ARE today’s youngsters “over-entertained” as we help them fill every minute?

Radio and TV presenter Jeremy Vine thinks so and he also believes that they could benefit from experiencing boredom. Actually, I think he’s spot on.

Jeremy, who has two daughters aged 10 and 13, was speaking at Henley Literary Festival when he made what many parents would see as highly controversial remarks. He said: “I do think boredom is important for a child” and later described his own childhood when he and his brother – the comedian Tim Vine – had to invent things to keep themselves amused.

He’s 52 and his experiences will be understood by many of that generation, as well as those before and after.

In all those years before parents felt under pressure to ensure that children took part in after-school sports, played musical instruments, joined debating and chess clubs and generally filled every minute, we had more time to fill ourselves. Just ourselves.

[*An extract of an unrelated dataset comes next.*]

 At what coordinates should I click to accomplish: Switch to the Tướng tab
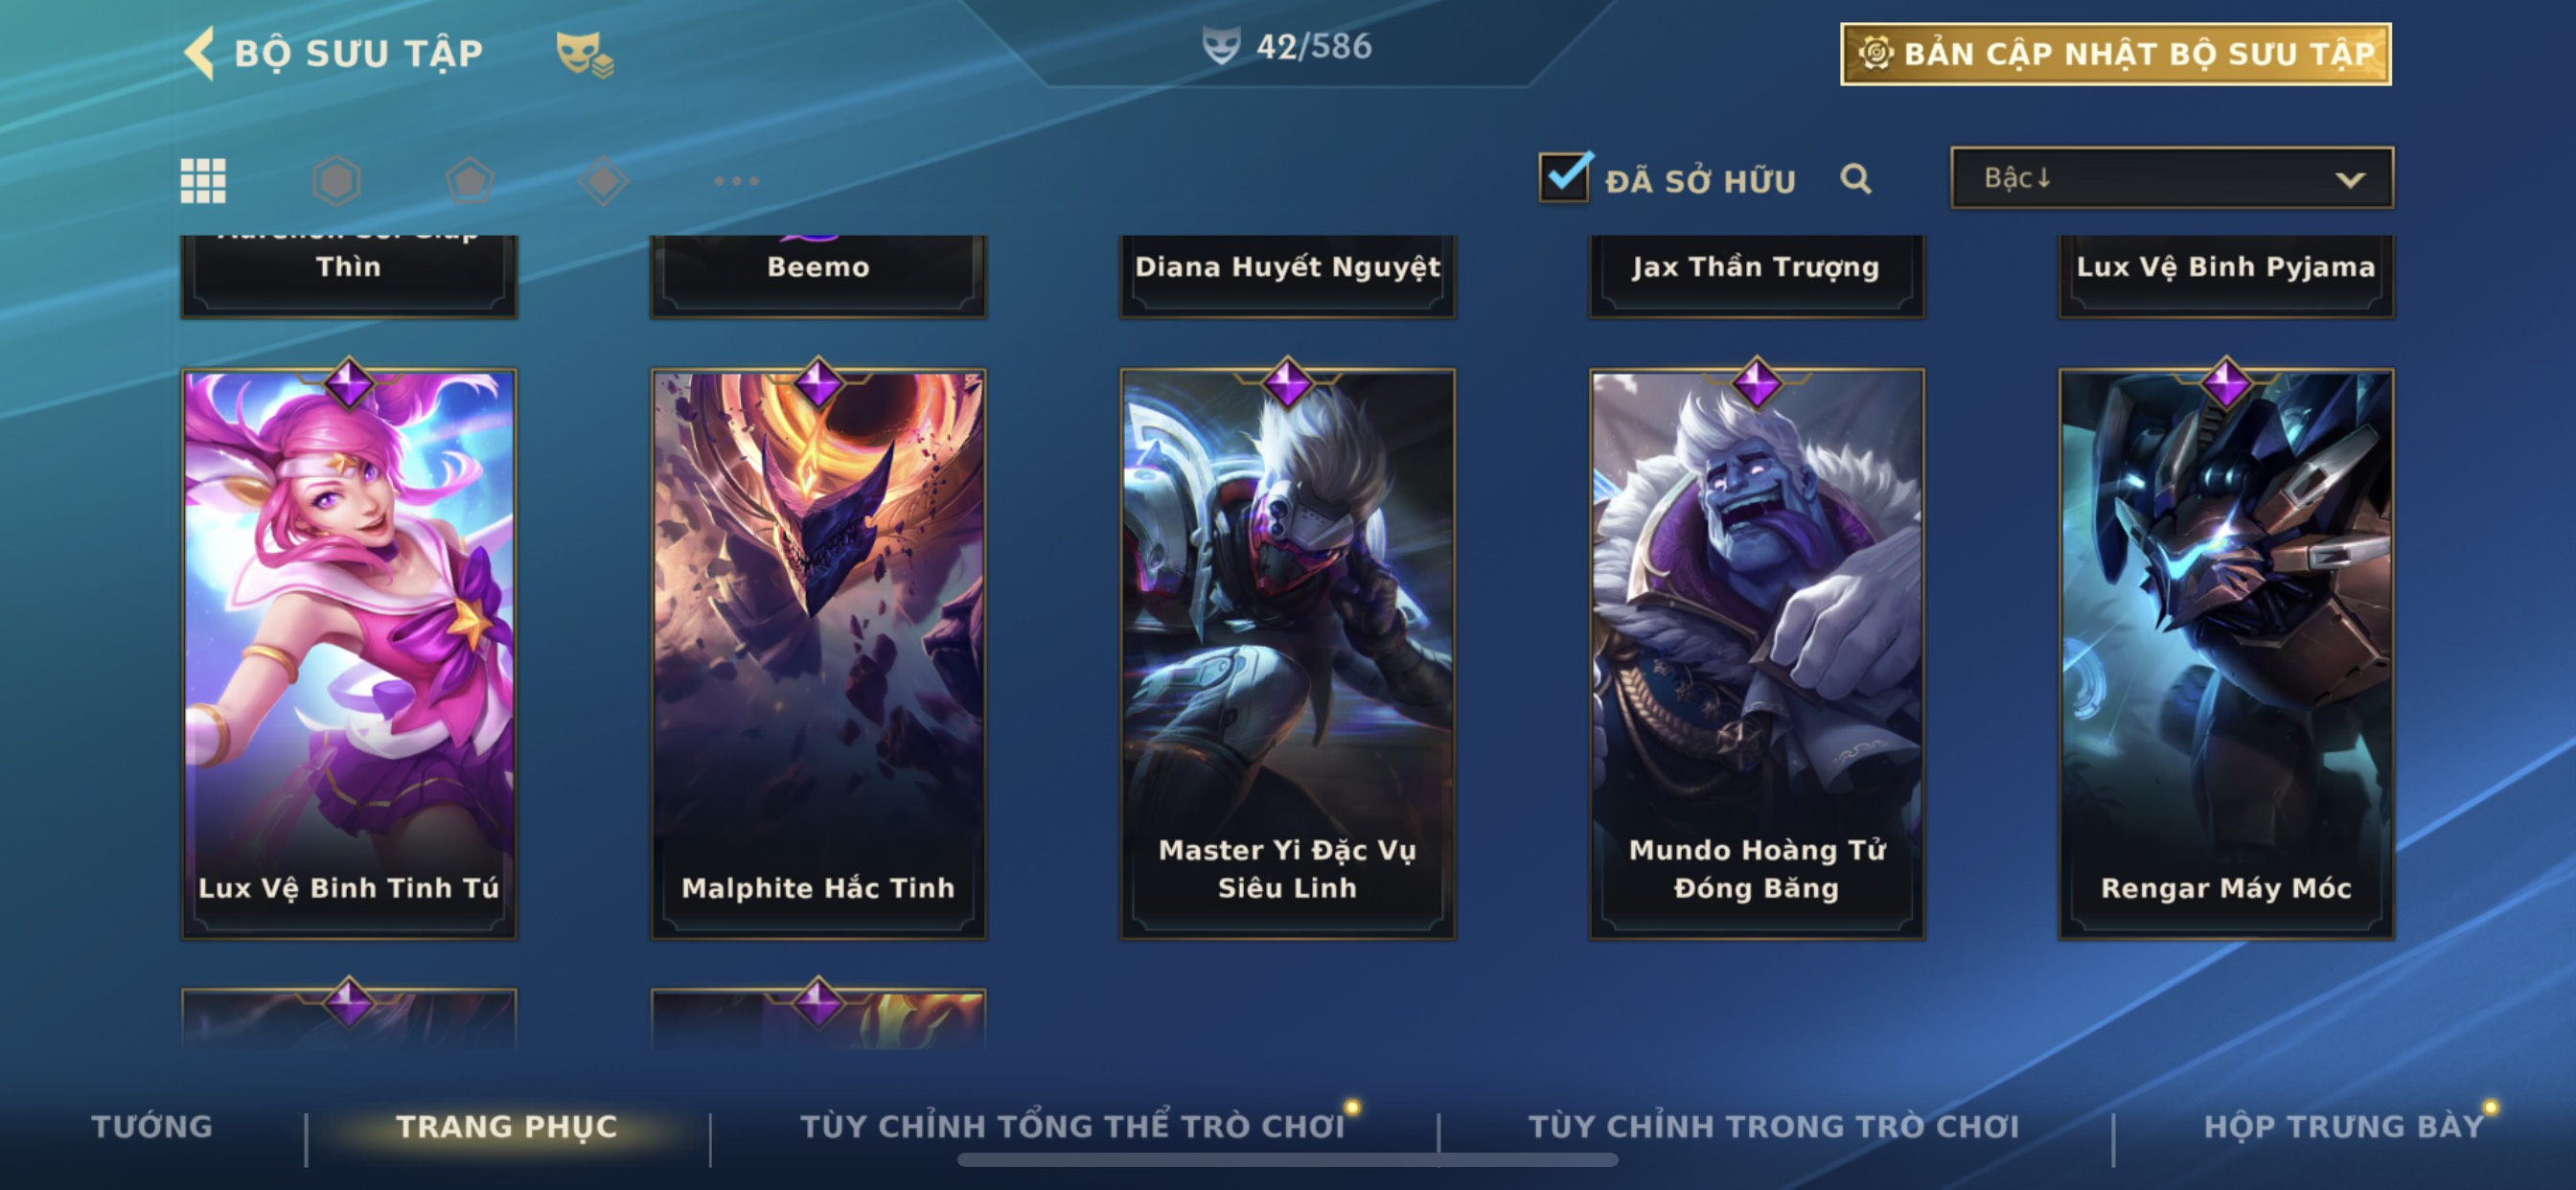click(152, 1126)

So, children read books, let their imagination fly playing by themselves or with others with simple things like cardboard boxes, rope and, if they were lucky, a garden with trees.

They didn’t have ipads or computer games – or even parents so focused on pleasing them that they spent large amounts of their time and money filling their playing hours with gadgets and activities.

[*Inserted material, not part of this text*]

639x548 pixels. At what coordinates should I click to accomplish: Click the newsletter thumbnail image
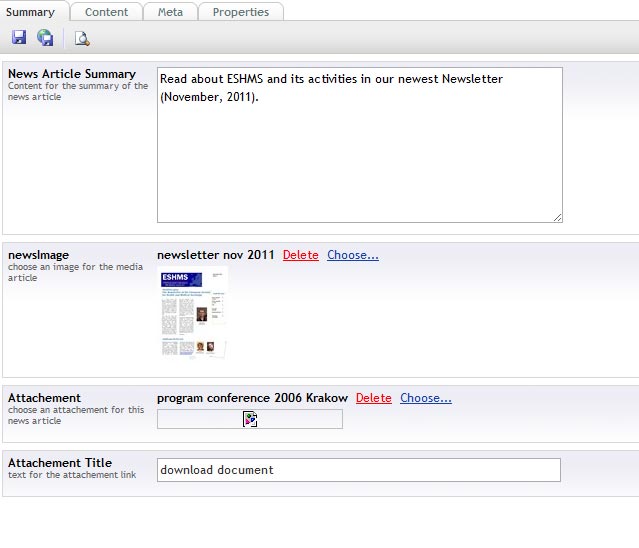pyautogui.click(x=194, y=312)
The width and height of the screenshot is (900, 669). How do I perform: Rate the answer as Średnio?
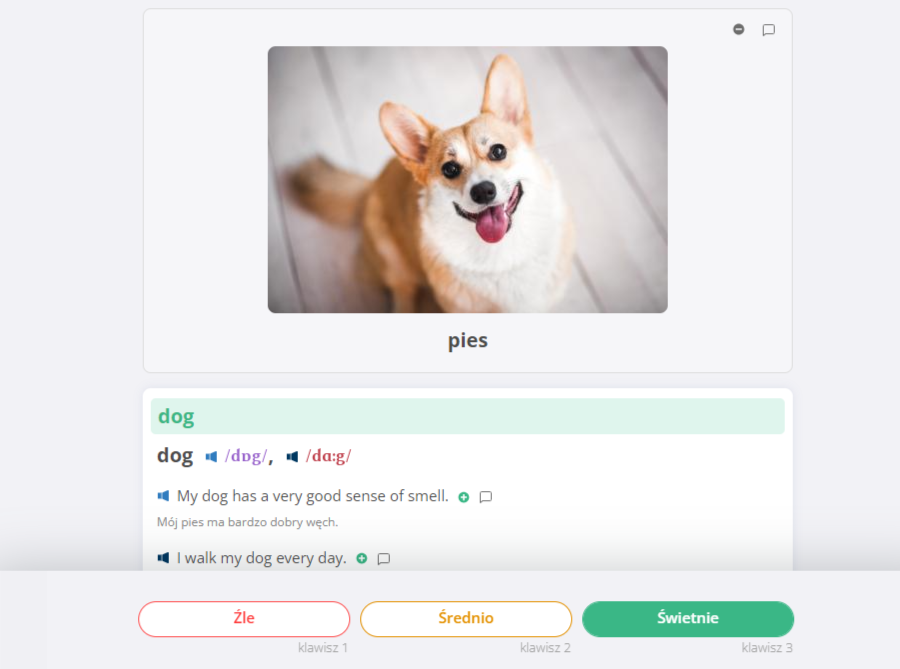click(x=466, y=619)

What they learned alongside invention and self-reliance was concentration and an acceptance that not everything in life was highly exciting. Some things were slower burners and just had to be endured.

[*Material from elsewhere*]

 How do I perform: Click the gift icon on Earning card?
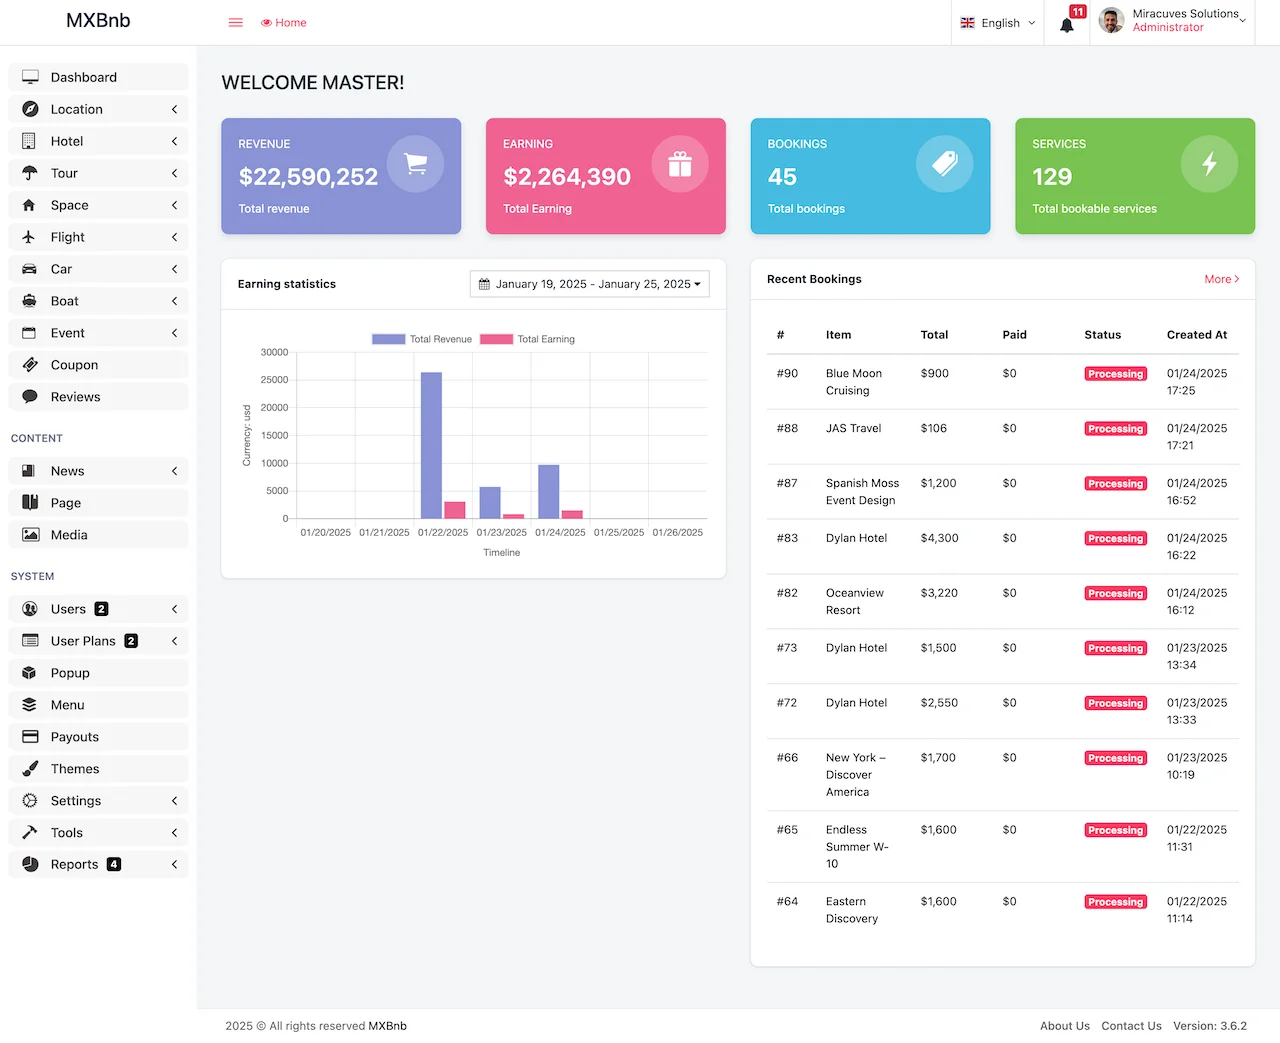coord(680,164)
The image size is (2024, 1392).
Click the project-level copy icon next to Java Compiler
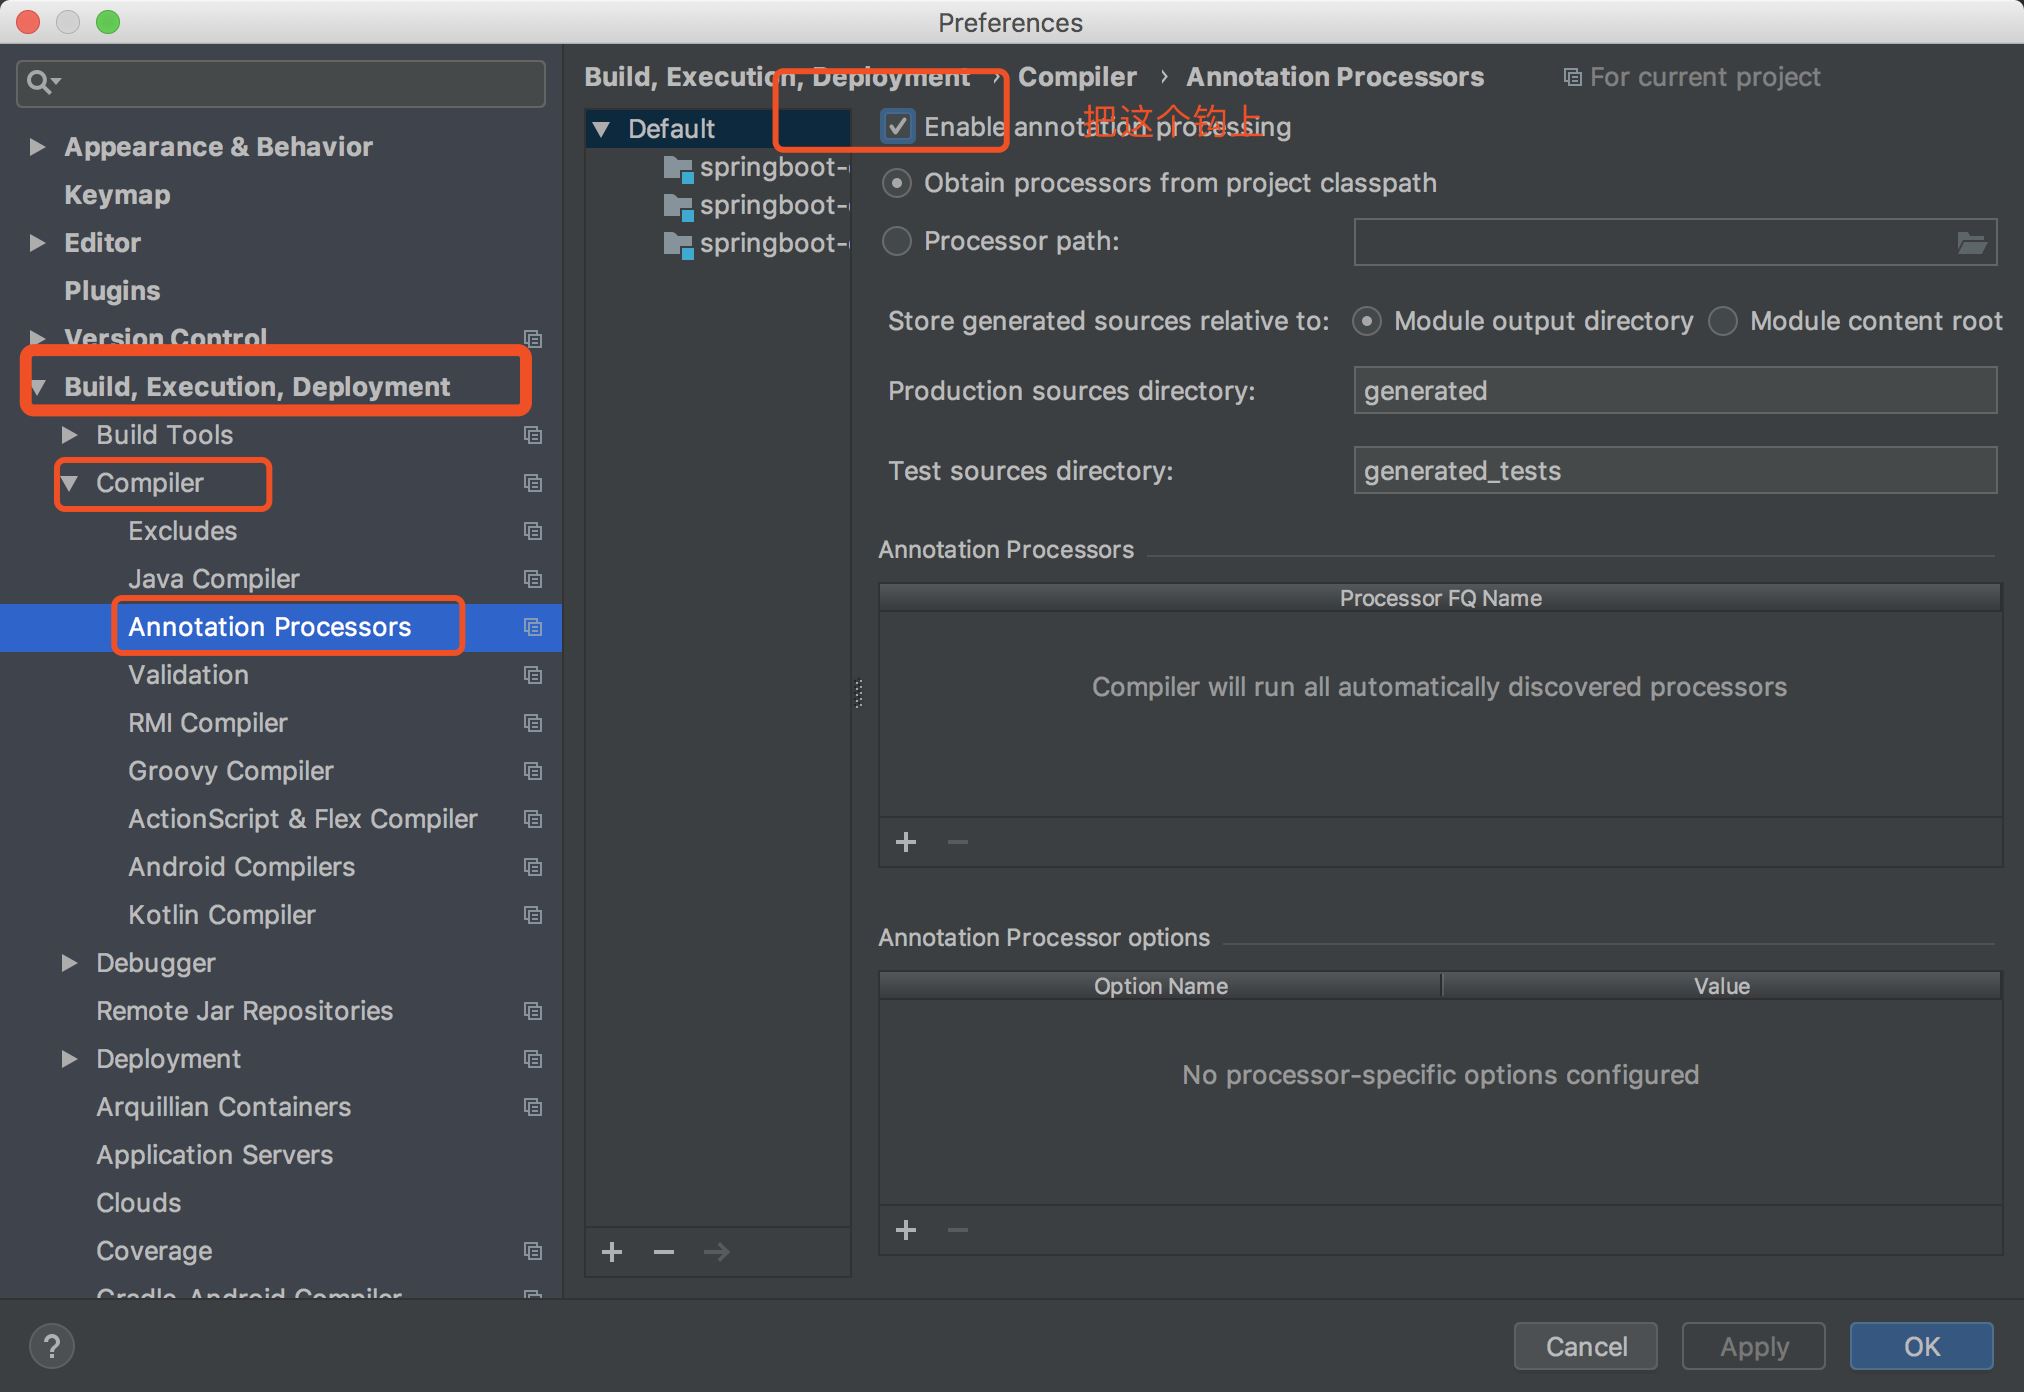pos(533,579)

Now, if you ask many children to sit and even watch a TV programme, they won’t see it to the end, or even more than five or 10 minutes, without jumping up to do something else or grabbing their ipad or phone.

Jeremy Vine says that “boredom is good. Boredom fires the imagination” and he’s absolutely right.

Without boredom – sometimes rather than all the time – there is not the time to think, consider and mull over ideas and thoughts. Everyone, from harassed mums and dads to five year-olds with the attention span of a gnat, needs some stillness in their lives.

Tellingly, adults now pay money to go on courses or sessions that allow them to do nothing except get in touch with their thoughts. Children can be encouraged to do this voluntarily and it helps develop their thinking and emotional skills. Time really is that precious a commodity.